Markets continue record-breaking run; Sensex breaches 22,500 mark

Written by fe Bureau | Mumbai | Updated: Apr 3 2014, 08:57am hrs
Indian markets ended at record highs for a sixth consecutive session on Wednesday as a strong rupee supported the euphoria. The seven-week-long momentum in equities continued as the 30-share Sensex ended at a life-time high of 22,551.49, up 105.05 or 0.5%, albeit with increased caution on the Street as interest rate-sensitive stocks enjoyed strong buying interest. The rupee closed at 59.8975 against the US dollar, an eight-month high.

The Indian currency has seen a 4% appreciation this year on the back of a surge in capital flow into both equity and debt markets. The combined buying of foreign institutional investors (FIIs) in both the asset classes now stands at about $10.2 billion with their $4.1 billion of equity purchases being the highest in any Asian market.

As a result, India has emerged as the second best performing equity market in the EM peer group, with year-to-date gains of 10.2% in dollar terms.

Interest rate sensitives rallied a day after the RBI left key policy rate unchanged while taking a cautious tone on inflation .

Auto, bank and capital goods indices rallied about 1% each with the auto index touching an all-time high on the Bombay Stock Exchange.

BSE Banking and Capital Goods indices are the best performers this year, having rallied 18% and 11.8% so far, while the Sensex has gained 6.5%. Since mid-February, the Sensex has yielded close to 12% while these two sectoral indices have jumped more than 25%.

Shares of ICICI Bank, HDFC Bank, State Bank of India, Punjab National Bank and Bank of Baroda have rallied anywhere between 26% and 38% since the second week of February.

Punit Srivastava, ED, banking & finance, Daiwa Capital Markets, attributed the recent run-up in banking stocks, especially in the public sector banks, to a combination of a reduction in the overall stress in the industry and an improving macro-environment.

While the NPA cycle has not peaked yet, incremental fresh bad loans are coming off, especially in the case of PNB and BoB. However, one should be a bit cautious, given that growth a key variable is still some way off and the (impact of) the election outcome cant be totally discounted, said Srivastava.

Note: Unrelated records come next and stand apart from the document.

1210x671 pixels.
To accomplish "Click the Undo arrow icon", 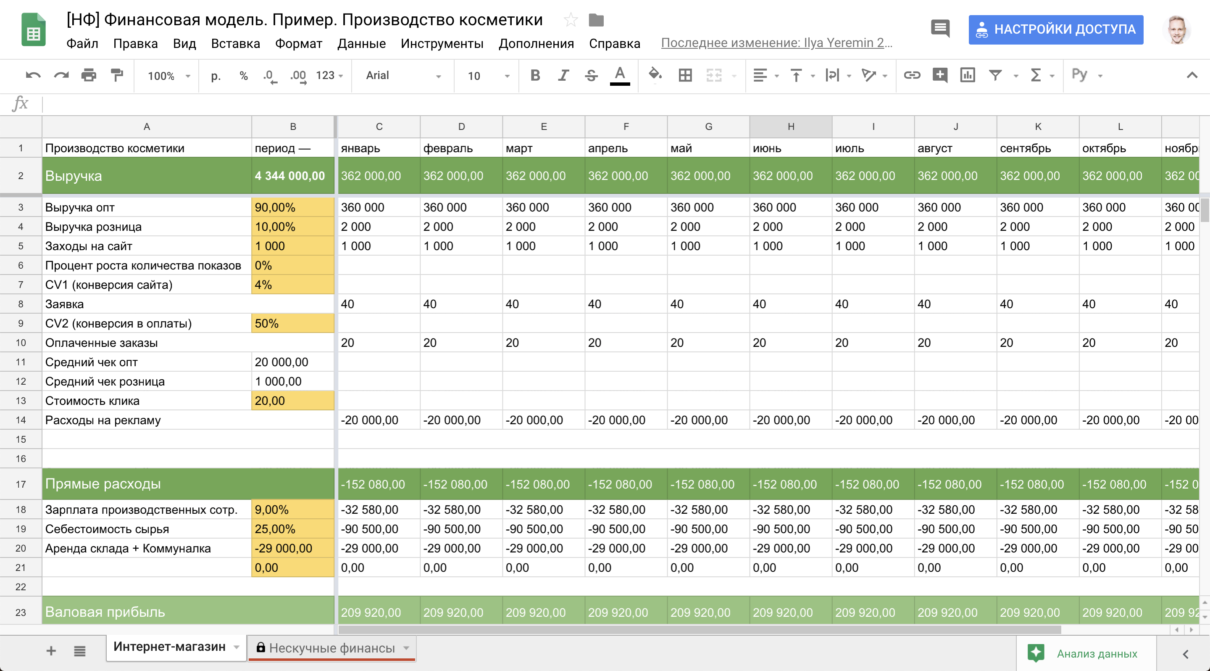I will 33,75.
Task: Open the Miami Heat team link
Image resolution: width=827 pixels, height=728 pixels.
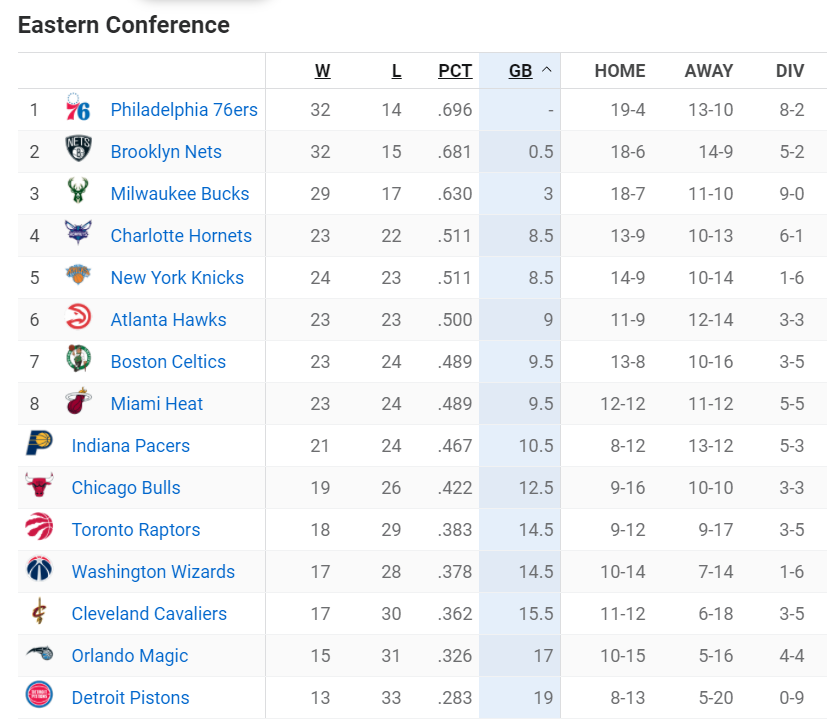Action: [x=157, y=404]
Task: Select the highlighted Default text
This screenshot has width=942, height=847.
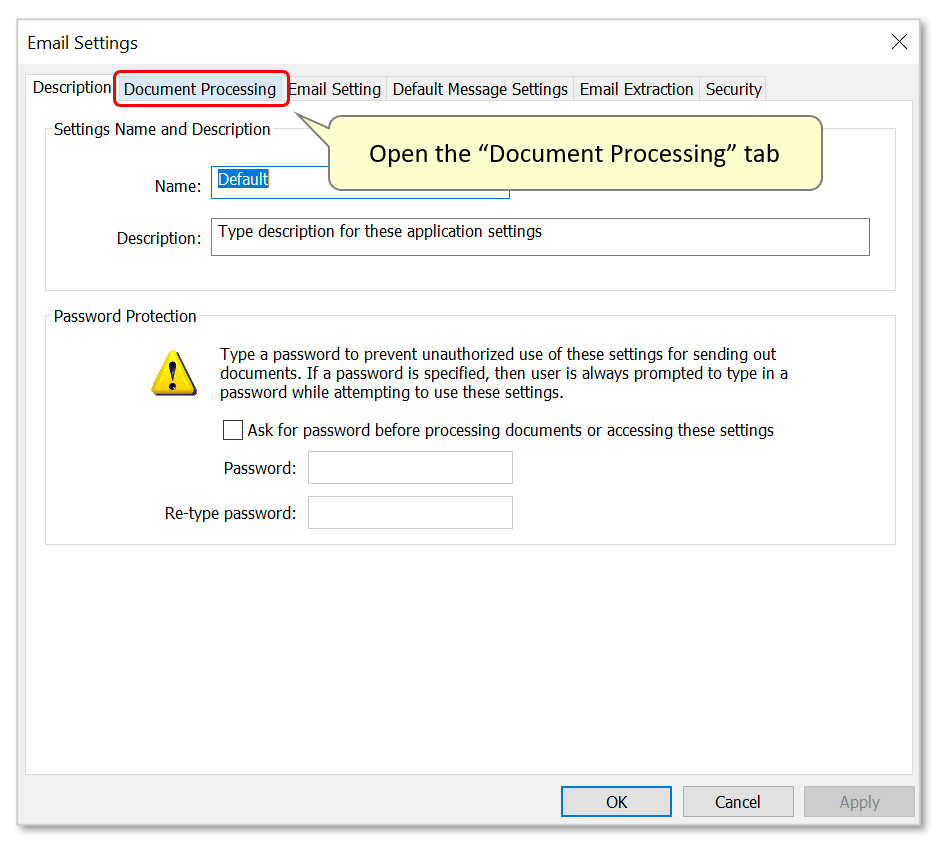Action: click(240, 179)
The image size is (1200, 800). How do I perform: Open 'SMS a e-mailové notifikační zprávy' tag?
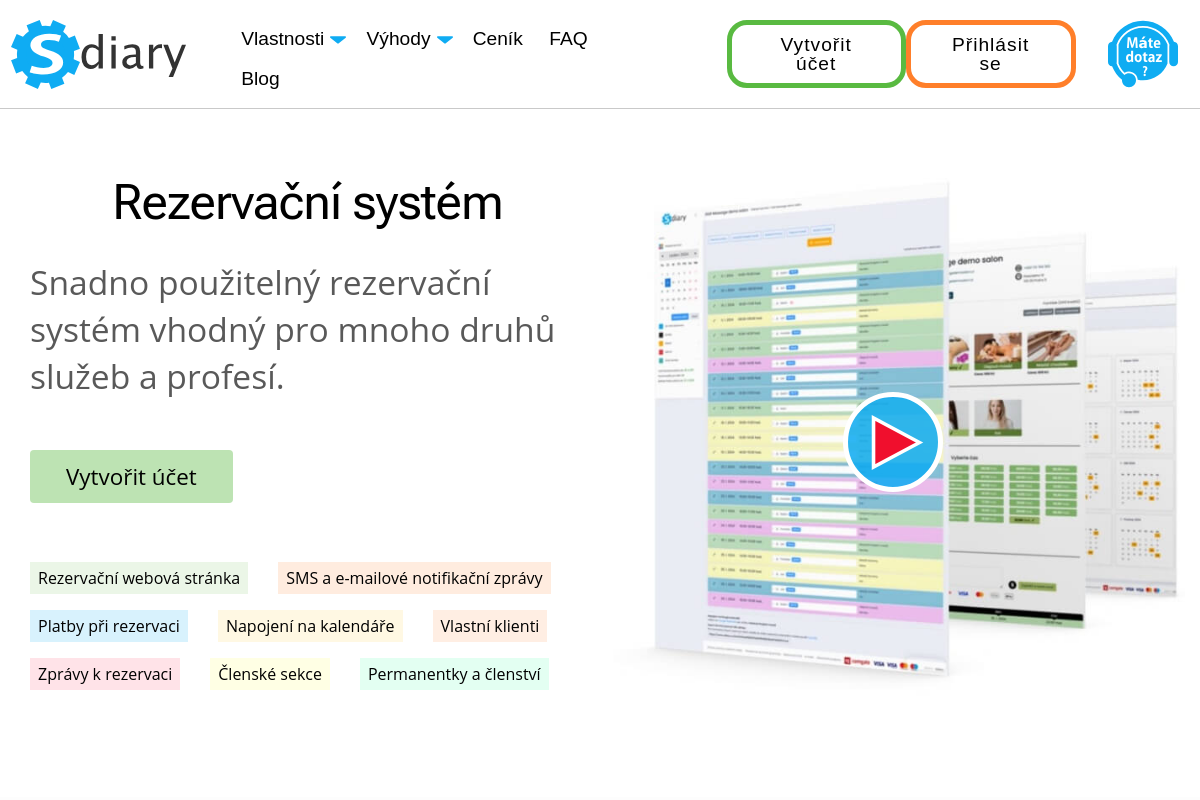[x=414, y=578]
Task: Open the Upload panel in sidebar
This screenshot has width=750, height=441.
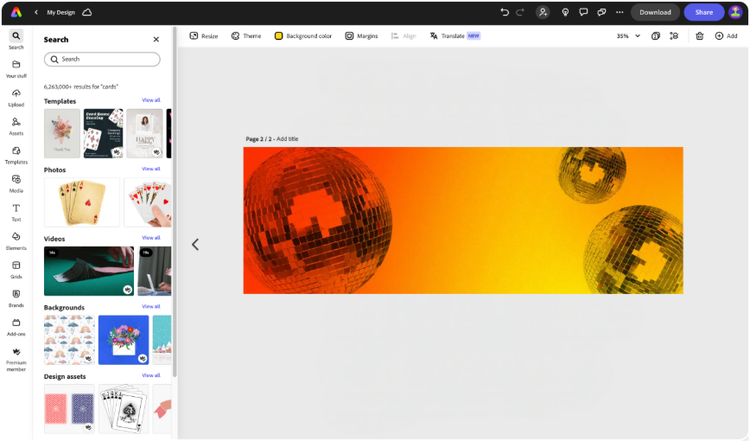Action: point(16,98)
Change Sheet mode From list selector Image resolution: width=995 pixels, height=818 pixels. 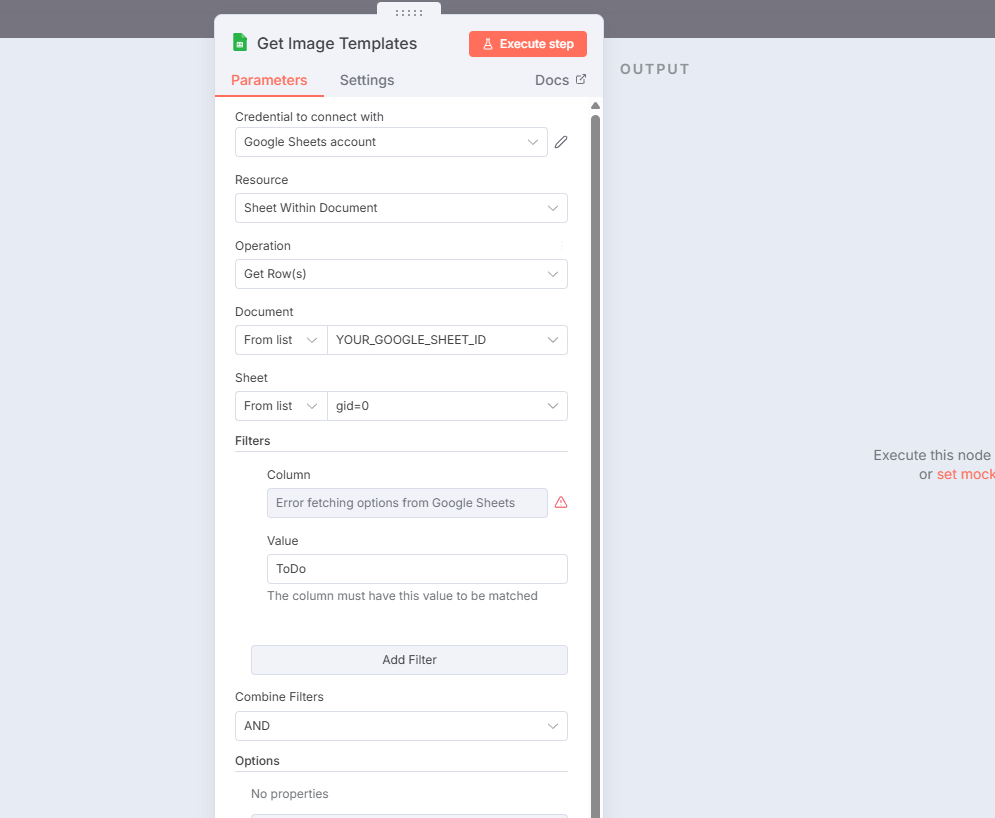point(281,406)
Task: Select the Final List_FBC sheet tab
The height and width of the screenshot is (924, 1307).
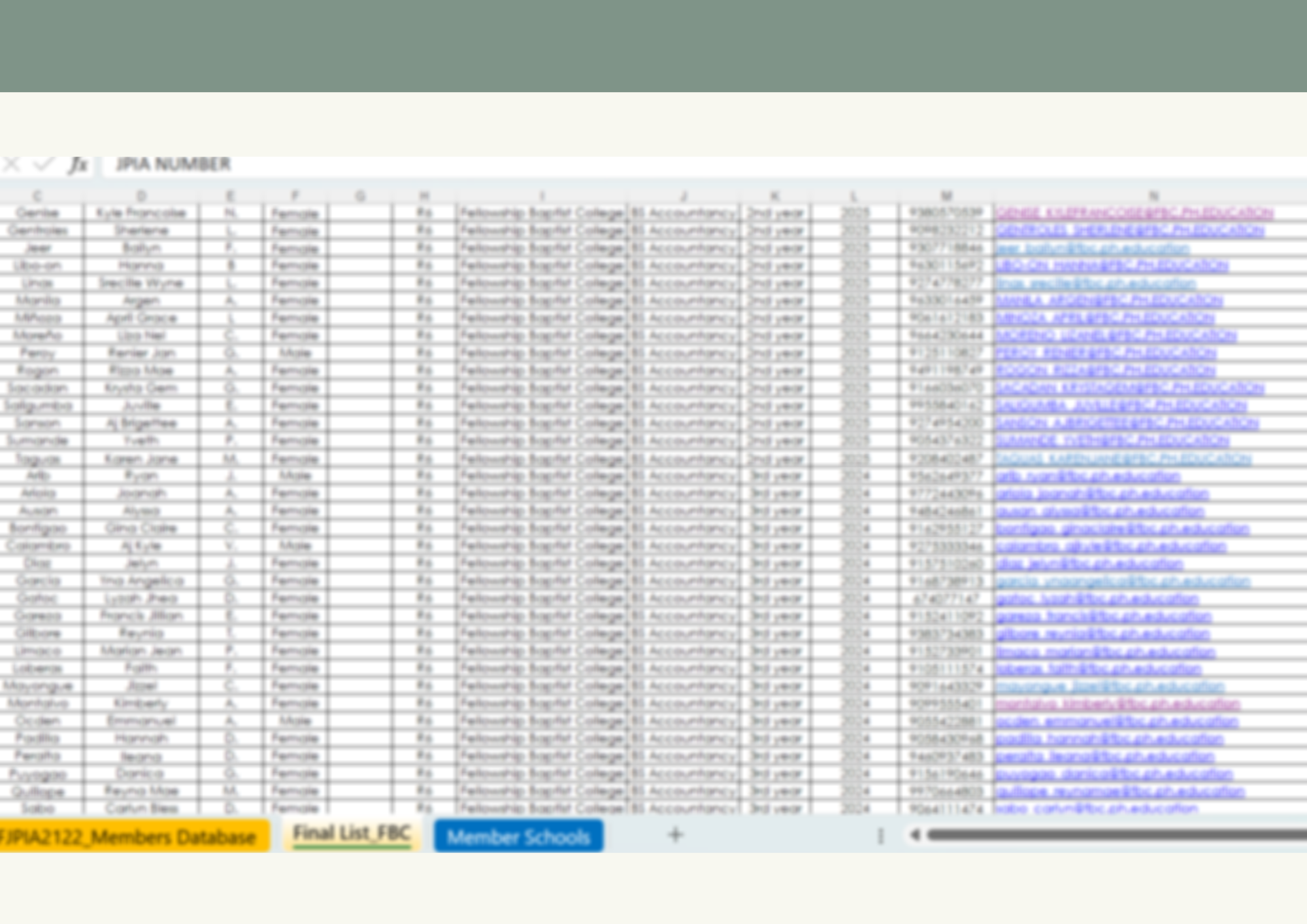Action: (x=352, y=834)
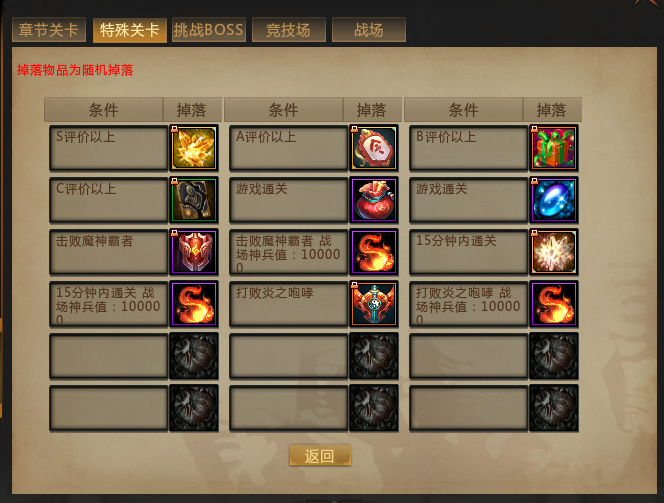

In fact, a section of the Street appears to have turned cautious on the rallying cyclical stocks. JPMorgan has warned against chasing low quality financials and investment cycle related names, citing the nature and extent of challenges facing the economy.

Credit Suisse, meanwhile, questioned if the Indian market has become overvalued and overcrowded after the run-up.

In a strategy note, the foreign brokerage, which holds India as the second biggest overweight market, said that while it may not be the time yet to book profits, it is closely watching valuations in terms of rolling 12-month net foreign buying as a percentage of the market cap.

Comparing Indian markets price-to-book ( PBV) reading versus its return-on-Equity (RoE), it noted that the valuation premium relative to the Asian region has risen to 31%, similar to the highs seen in September 2010.

But unlike 2010, our view is that the ROE today is close to a trough with elections acting as a catalyst, said the note by analysts, Sakthi Siva and Kin Nang Chik.

After the latest run-up in the Sensex, the index valuation (in terms of trailing price-to-earnings multiple) has now converged with its long-term average of 17.7.

Valuation of most Nifty companies have enhanced. Several metal and capital goods stocks which have rallied the most among the top-50 bluechips, meanwhile, are trading at a 15-20% premium to their six-year average trailing price-to-earnings multiple.

Even after taking a backseat in the latest market rally, consumer companies continue to trade at steep premiums to their past average valuations, thanks to sharp advances made in 2013.

The rupee-driven IT and pharma pack, meanwhile, have maintained their premium valuations even after losing 3-7% in the run-up since mid-February.